The Victoria & Albert Museum in London is organizing an exhibition on fashion and sports called Fashion V Sport which started on the 5th of August 2008 and will run until the 4th of January 2009. Within it, sensory artist Sissel Tolaas has set up an olfactory thread that runs through the exhibit, creating a second invisible exhibition entitled Bodisme only discernable to the nose, thus developing further her work on human body odor.
The scent installations on display are to be found in each of the four sections of the exhibition:
"DARE A 'clean' sweaty body without bacterial interaction
DISPLAY A sweaty body overlaid with deodorant/ artificial smells
PLAY A sweaty body's unique 'smell fingerprint' that carries natural
messages in pheromones, bacterial interaction,
DESIRE A custom-made simulated body smell as a base scent with added
molecules on top to communicate the desired message"...
"We take for granted that clothing our bodies is a sophisticated tool to visually convey our
moods, status and personality. However, there is another important mode of
communication involving our bodies that takes place subliminally every day. In an
invisible process, exchanges of information carried by sweat communicate the state of
our health, our emotions, sexuality, age, fitness, and aggression.
In the West since antiquity there have been concerns with body smells and methods to
suppress them. Aristotle posed the question in Problemata,
"Why has the armpit a more unpleasant odour than any other part of the body?"
'Body odour' or 'B.O' is a smell produced by a person that we associate with sweating.
Sweat alone does not give off a smell, because it is just water and salts expelled by the
sweat glands to control body temperature. The bacteria on a person's skin mix with
sweat to create the smell that we have defined in the West as 'B.O.'
This term was invented as a negative expression by a group of American advertisers in
the 1920's.They encouraged women to buy their product 'Odo-Ro-No' by highlighting the
women's insecurities with themselves and the world around them; only the advertised
product could rescue them from the potential social shame of 'body odour'. Because
most people are concerned about how they look and smell, these advertisers were
phenomenally successful. They tapped into a deeply rooted fear of social exclusion." (...)
"We make sensory decisions based on smell within seconds. New research shows that
some people's smell is highly sensitive to a component of body odour called
androstenone. Androstenone is a human pheromone, a chemical attractant found
amongst body secretions such as perspiration. Men release much larger quantities of
androstenone than women; as a result they are more likely to be judged by their smell.

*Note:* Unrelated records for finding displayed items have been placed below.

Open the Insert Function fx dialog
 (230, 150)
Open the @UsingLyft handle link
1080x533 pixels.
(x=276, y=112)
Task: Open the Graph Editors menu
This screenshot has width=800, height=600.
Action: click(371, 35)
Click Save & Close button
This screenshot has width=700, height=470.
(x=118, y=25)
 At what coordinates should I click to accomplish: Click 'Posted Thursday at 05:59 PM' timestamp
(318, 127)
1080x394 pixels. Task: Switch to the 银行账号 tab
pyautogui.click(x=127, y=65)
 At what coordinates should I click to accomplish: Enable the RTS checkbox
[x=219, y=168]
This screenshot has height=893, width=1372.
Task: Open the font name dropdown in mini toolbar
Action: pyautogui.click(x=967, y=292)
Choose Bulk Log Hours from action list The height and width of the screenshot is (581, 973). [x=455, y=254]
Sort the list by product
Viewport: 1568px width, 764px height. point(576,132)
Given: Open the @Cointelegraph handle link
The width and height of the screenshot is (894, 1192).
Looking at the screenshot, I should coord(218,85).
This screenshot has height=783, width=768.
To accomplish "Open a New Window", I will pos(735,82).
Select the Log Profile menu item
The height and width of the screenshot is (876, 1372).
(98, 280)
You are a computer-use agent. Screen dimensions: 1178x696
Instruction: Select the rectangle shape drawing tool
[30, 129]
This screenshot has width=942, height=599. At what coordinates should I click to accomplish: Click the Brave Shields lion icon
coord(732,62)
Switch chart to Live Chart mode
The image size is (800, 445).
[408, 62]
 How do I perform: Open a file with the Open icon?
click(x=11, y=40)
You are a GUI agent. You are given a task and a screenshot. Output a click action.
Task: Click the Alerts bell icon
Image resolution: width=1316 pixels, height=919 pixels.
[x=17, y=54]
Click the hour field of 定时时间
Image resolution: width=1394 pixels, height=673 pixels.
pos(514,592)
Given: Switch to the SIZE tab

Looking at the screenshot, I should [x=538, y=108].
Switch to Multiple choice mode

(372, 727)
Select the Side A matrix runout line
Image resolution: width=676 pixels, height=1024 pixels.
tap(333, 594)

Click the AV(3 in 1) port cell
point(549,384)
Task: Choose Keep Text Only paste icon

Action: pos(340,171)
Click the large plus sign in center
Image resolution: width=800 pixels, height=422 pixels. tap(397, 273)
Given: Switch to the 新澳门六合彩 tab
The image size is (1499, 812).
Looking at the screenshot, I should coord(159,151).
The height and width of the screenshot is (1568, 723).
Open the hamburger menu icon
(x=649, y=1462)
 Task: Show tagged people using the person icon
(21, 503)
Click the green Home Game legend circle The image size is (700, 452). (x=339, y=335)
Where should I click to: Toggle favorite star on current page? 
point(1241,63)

The study found fifty percent of the population cannot smell androstenone at all, and one
half of the rest smell only a whiff. Those who are able to experience the pheromone do
not consciously like it and compare it to urine or perspiration. The research went on to
show a strong correlation between the ability to smell androstenone and the smeller's
judgment of that person.
We are so used to the way our smells are organised and regulated for us that we don't
notice it anymore. Yet in the past, smell served an important function to guide us through
the world by letting us know whether something was fresh and safe or foul and
dangerous. Societies frequently load symbolic values and code onto odour, using it as
one of many ways to manage and enforce group cohesion/ division, hierarchy and
gender distinctions. The idea of social classification through smell is illustrated by the
proposal of a French perfumer in 1709 that different classes be scented appropriately.
There would have been a royal perfume for the aristocracy and a bourgeois perfume for
the middle classes, but only disinfectant for the poor! It is ironic that in our deodorised
modern world the power lies with odour-neutralised businessmen rather than with those
intensely perfumed, like the kings of the past."